TASK PROMPT: Switch "height and width" to "dimensions" wherever it occurs in the data below, and write every line out again with nothing else changed. Leave the pictures out.

MATERIAL PROVIDED:
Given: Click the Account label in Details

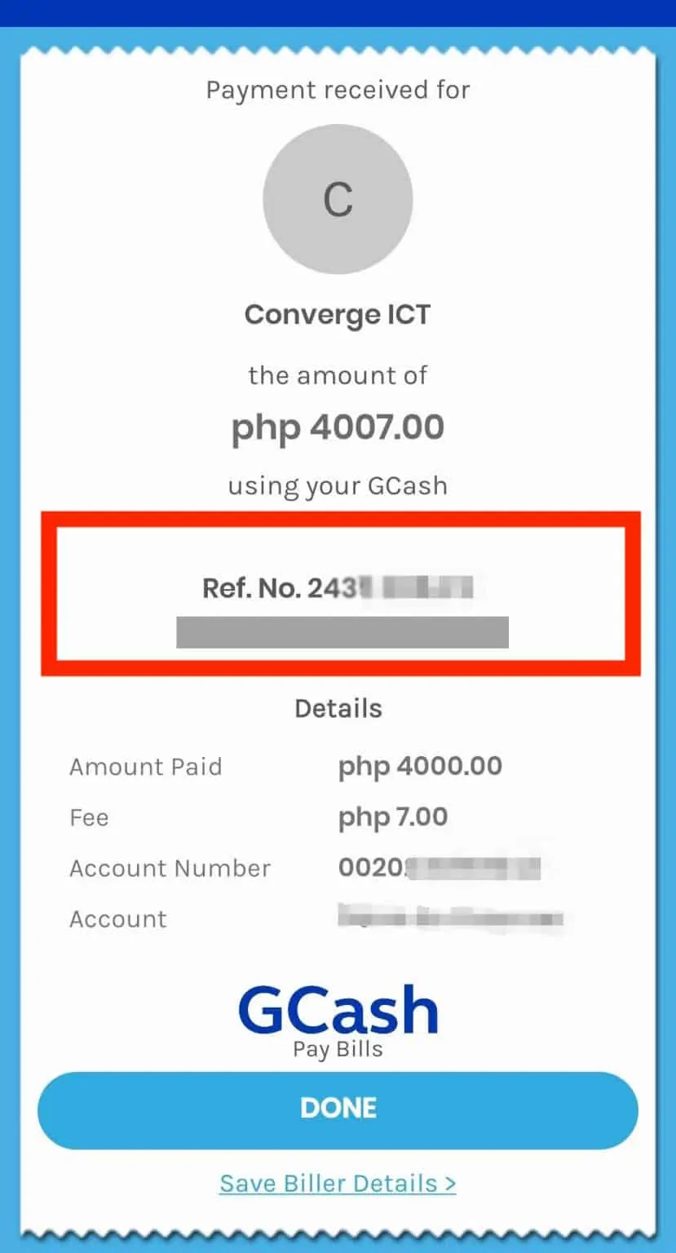Looking at the screenshot, I should 117,919.
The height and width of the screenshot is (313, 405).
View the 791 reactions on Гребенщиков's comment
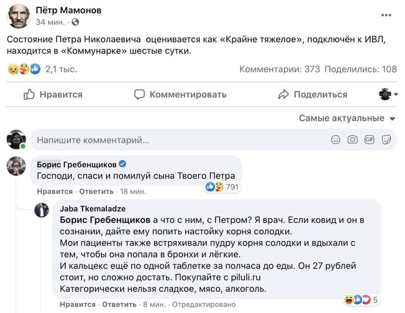click(223, 187)
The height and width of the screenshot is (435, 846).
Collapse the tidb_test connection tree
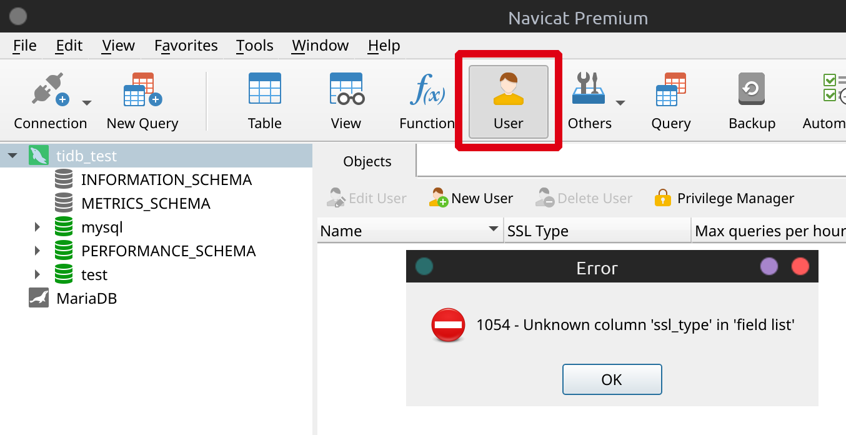[x=12, y=156]
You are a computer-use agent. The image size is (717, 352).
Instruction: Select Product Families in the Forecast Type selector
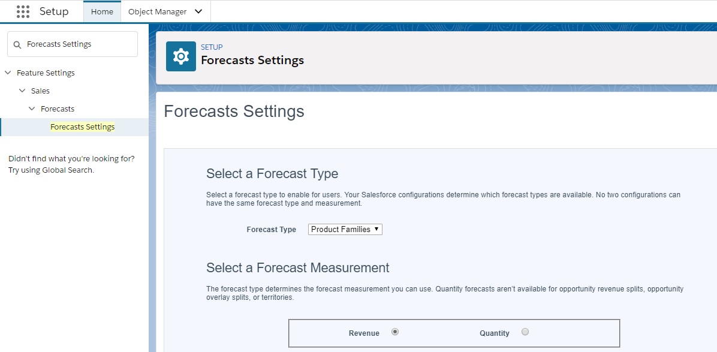click(345, 228)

RESPONSE:
Given: Click the Account label in Details

Looking at the screenshot, I should 117,919.
The dimensions of the screenshot is (313, 405).
View the 791 reactions on Гребенщиков's comment
click(223, 187)
The dimensions of the screenshot is (435, 846).
Collapse the tidb_test connection tree
[x=12, y=156]
You are a computer-use agent. The image size is (717, 352).
Instruction: Select Product Families in the Forecast Type selector
click(345, 228)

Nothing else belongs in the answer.